В известном смысле так оно и есть: здравый смысл не позволяет отождествлять невыдуманного писателя и выдуманных им персонажей, воображаемых субъектов сознания.
Однако нереальные субъекты сознания в той или иной (всегда разной) степени являются проекцией реально существующего автора, проекцией духовного мира писателя. Можно ли хотя бы в первом приближении материализовать эти интуитивно ощущаемые связи и отношения?
Если согласиться с тем, что писатель, носитель определенной системы духовных ценностей, моделирует свои миры исходя из персональных представлений о «добре и зле», то вопрос выявления писательского присутствия в произведении становится делом техники. Начало и первоисточник произведения – сознание и подсознание (духовный симбиоз) писателя. (Разумеется, психика и сознание формируются особенностями той клеточки универсума, где «протекает жизнь» писателя. В этом смысле можно выстроить некую новую систему: реальность (универсум) – автор (писатель) – произведение – читатель – реальность… Но эта «цепочка» не решает обозначенных нами проблем, а выстраивает новый более общий контекст, который не отменяет контекста более локального.) В таком случае все присутствующие в произведении уровни, аспекты, точки зрения – все, что претендует на систему, складывающуюся вокруг главного, генерального субъекта сознания, – восходит к реальному автору, писателю. И в этом смысле писатель становится категорией содержания, которая выражается специфическими стилевыми средствами, – категорией литературоведения. Писатель, с одной стороны, строго оппозиционен сотворенной им модели реальности, а с другой – включен в эту модель (в качестве писателя) как та информационная система, из плоти которой и сотканы виртуальные миры.
Если это не так, если произведение можно и нужно рассматривать в отрыве от реального автора, значит необходимо указать на какой-либо иной источник информации, кладезь смыслов, некое семантическое хранилище, где зародилась и сформировалась содержательность произведения. Кроме того, кто-то ведь должен организовать разрозненные субъекты сознания, объединить их в рамках определенной системы ценностей. Кто, если не писатель?

Ваши задания:
1. Перепишите, пожалуйста, из отрывка фрагмент, начиная со слов «В известном смысле» и заканчивая словами «воображаемых субъектов сознания.».
2. Что в отрывке названо началом и первоисточником произведения?
3. Какими словами отрывок обозначает тот иной источник, на который пришлось бы указать, если рассматривать произведение в отрыве от реального автора? Выпишите все обозначения.
Приведённый далее материал для работы с отрывком не нужен.

Предоставленный материал:
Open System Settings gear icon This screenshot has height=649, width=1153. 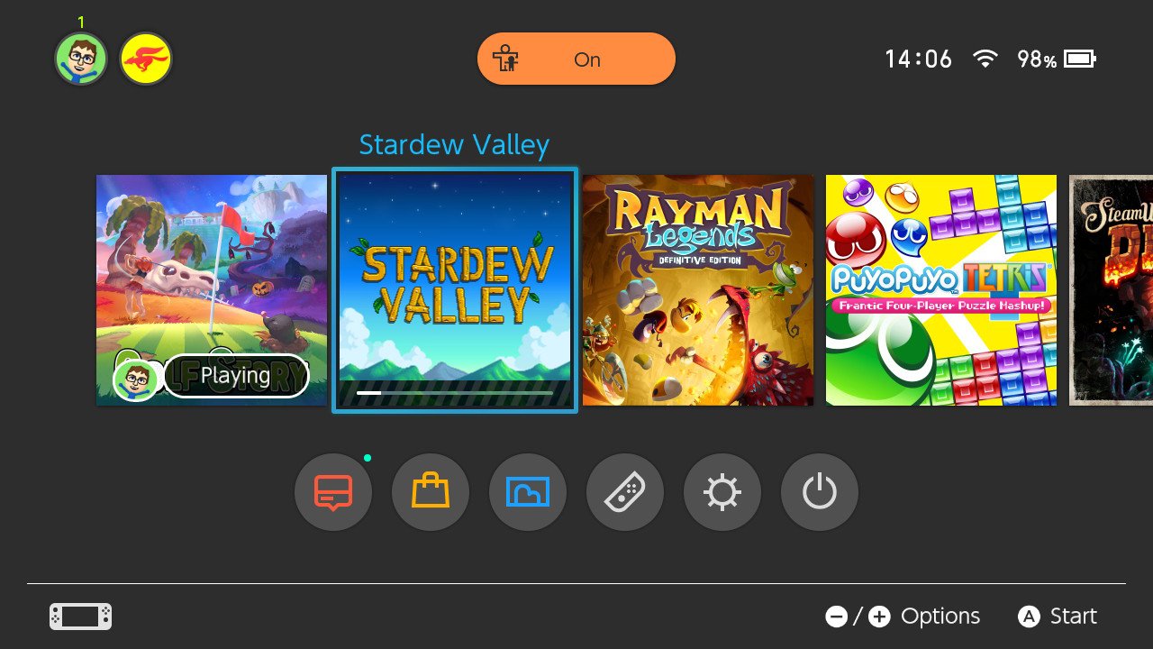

Полные решения:
1.
В известном смысле так оно и есть: здравый смысл не позволяет отождествлять невыдуманного писателя и выдуманных им персонажей, воображаемых субъектов сознания.

2. Сознание и подсознание (духовный симбиоз) писателя.

3. Иной источник информации; кладезь смыслов; некое семантическое хранилище.